*Exercise objective*.
From the line containing "The image size is (1568, 706)." through the final line of the records, reproduce every line exactly.

*Dataset content*.
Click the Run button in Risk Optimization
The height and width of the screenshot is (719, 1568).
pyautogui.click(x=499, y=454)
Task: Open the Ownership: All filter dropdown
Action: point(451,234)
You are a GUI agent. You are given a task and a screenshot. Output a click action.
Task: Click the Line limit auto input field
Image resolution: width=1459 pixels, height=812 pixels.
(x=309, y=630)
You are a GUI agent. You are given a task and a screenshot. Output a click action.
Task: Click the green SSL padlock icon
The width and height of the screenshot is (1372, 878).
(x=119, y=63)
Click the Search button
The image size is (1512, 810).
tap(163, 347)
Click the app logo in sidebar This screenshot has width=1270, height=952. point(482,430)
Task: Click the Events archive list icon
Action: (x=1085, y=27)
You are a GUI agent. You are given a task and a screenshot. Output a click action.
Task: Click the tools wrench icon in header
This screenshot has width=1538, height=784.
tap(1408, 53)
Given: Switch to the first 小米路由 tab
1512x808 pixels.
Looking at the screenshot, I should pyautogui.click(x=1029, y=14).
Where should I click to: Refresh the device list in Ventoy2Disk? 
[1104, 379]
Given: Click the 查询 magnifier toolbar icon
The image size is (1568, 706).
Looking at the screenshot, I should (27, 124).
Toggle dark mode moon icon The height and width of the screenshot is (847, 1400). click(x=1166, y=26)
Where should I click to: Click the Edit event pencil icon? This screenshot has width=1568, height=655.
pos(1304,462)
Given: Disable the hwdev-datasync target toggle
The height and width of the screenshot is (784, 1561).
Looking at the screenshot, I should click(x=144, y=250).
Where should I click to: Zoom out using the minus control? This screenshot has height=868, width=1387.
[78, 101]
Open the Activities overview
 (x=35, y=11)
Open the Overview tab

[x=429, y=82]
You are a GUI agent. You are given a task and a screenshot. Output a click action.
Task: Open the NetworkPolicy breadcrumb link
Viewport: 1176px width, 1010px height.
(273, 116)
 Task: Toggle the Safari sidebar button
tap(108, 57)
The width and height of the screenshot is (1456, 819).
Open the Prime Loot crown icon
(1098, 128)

*Solved problem*.
The image size is (1568, 706).
Looking at the screenshot, I should (27, 124).
Toggle dark mode moon icon The height and width of the screenshot is (847, 1400). click(x=1166, y=26)
Where should I click to: Click the Edit event pencil icon? This screenshot has width=1568, height=655.
pos(1304,462)
Given: Disable the hwdev-datasync target toggle
The height and width of the screenshot is (784, 1561).
Looking at the screenshot, I should click(x=144, y=250).
Where should I click to: Zoom out using the minus control? This screenshot has height=868, width=1387.
[78, 101]
Open the Activities overview
 (x=35, y=11)
Open the Overview tab

[x=429, y=82]
You are a GUI agent. You are given a task and a screenshot. Output a click action.
Task: Open the NetworkPolicy breadcrumb link
Viewport: 1176px width, 1010px height.
(273, 116)
 Task: Toggle the Safari sidebar button
tap(108, 57)
The width and height of the screenshot is (1456, 819).
Open the Prime Loot crown icon
(1098, 128)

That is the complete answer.